**Problem set**
1. In the forum thread on shared ownership of an apartment in Germany, what range does the property purchase tax (Grunderwerbsteuer) fall within?
2. Carry on the forum thread about buying a shared apartment in Germany, starting after its final sentence.

**Extract provided**
★ ★ ★ ★ ★ ★ ★

# Shared Ownership of Apartment in Germany



## Nawroz (9 mo ago)

Hello all,

I am an Australian citizen and I want to purchase fifty percent of an apartment in Germany, the other half to belong to a cousin with Canadian papers. Is this possible at all? The purchase is to be outright and without any bank loans.

I would appreciate it if someone could explain the steps to me in detail as to what is required.

Do both shareholders need to reside in Germany temporarily to open a bank account?

The target apartment is worth 250000 euros. how much tax and interest is applicable in this purchase 

is it important at all as to how the money is transferred to that account from overseas?

Regards,


----------



## Nawroz (9 mo ago)

And Also, if I was to rent it out, what are the tax law regarding rental income?


----------



## *Sunshine* (Mar 13, 2016)

Although there are not any restrictions at the moment, there are talks about making it more difficult for foreign investors to buy property in Germany. 

There was also a referendum last year in Berlin about appropriating properties, although I'm not convinced that what the populists want to do will pass legal scrutiny. 

Overall I think you are asking the wrong questions. Before you even consider buying to rent, you need to research German rental laws and "Mietnomaden".


----------



## fosflor (8 mo ago)

Sorry for the late reply. I'm new to this forum.

As far as I know, there are currently no restrictions on real estate ownership for foreign nationals. The paperwork could be a challenge, though. A notary public (Notar) will guide you through the whole process, including registering the property in your name (Grundbucheintrag). 

Property purchase tax (Grunderwerbsteuer) is between 3.5% and 6.5%, depending on the state. On top of that, you pay the notary public and the
land registry authority (Grundbuchamt). In total, that can be up to 12% of the purchase price. 

You will also have to pay quarterly property tax (Grundsteuer) for as long as you own the property. The tax rate depends on the municipality. In general, it's ridiculously cheap, at least compared to where I live (in Canada). On the other hand, utilities are very expensive in Germany.

★ ★ ★ ★ ★ ★ ★

**Data shown**
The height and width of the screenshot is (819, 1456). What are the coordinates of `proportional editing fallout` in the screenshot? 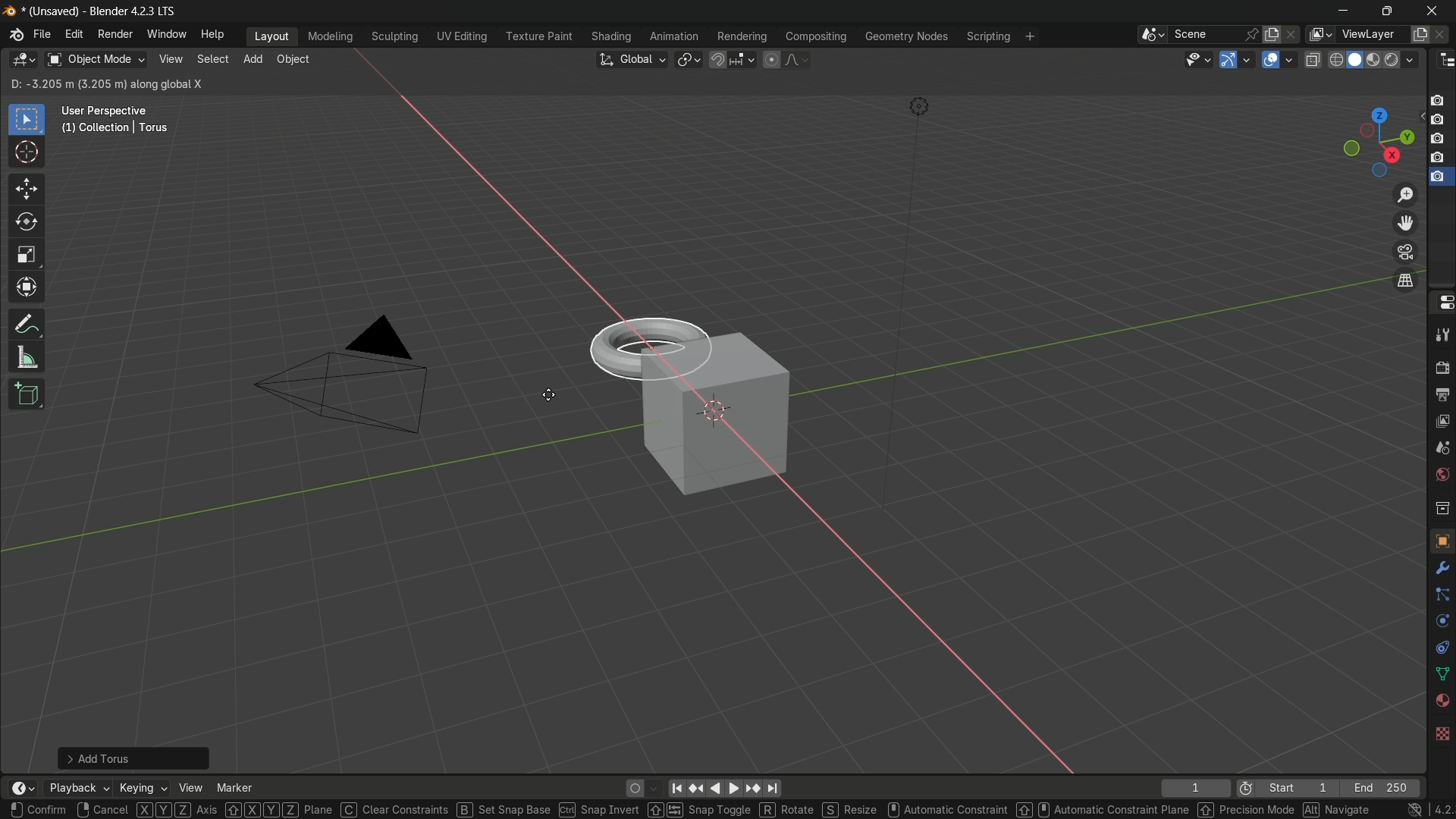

★ ★ ★ ★ ★ ★ ★

**Answers to the problems**
1. Between 3.5% and 6.5%, depending on the state.

2.
A bank account in the EU will definitely make the transaction easier and cheaper, but I don't think it's impossible to pay from overseas.

I recommend you get in touch with a local real estate agent who is experienced with expats. They may even be able to help with the paperwork, which is bound to be in legalese German.


----------



## *Sunshine* (Mar 13, 2016)

fosflor said:


> You will also have to pay quarterly property tax (Grundsteuer) for as long as you own the property. The tax rate depends on the municipality. In general, it's ridiculously cheap


Germany's Constitutional Court ruled that the current system is unconstitutional and the entire system is being reformed. Many homeowners will be paying increased property taxes from 2025.









Reform der Grundsteuer - Bundesfinanzministerium - Themen


Zum 1. Januar 2025 wird die neue Grundsteuer als unbürokratische, faire und verfassungsfeste Regelung in Kraft treten. Damit verliert der Einheitswert als Berechnungsgrundlage seine Gültigkeit. Die Mehrzahl der Bundesländer folgt bei der Reform dem Bundesmodell.




www.bundesfinanzministerium.de


----------



## fosflor (8 mo ago)

That's true. But they are not going to significantly increase the taxes for the average homeowner.

I pay about €3400 in property taxes per year for my house in Quebec (Canada) and about €360 per year for my house in Hessen (Germany). Both are single-family homes of similar market value.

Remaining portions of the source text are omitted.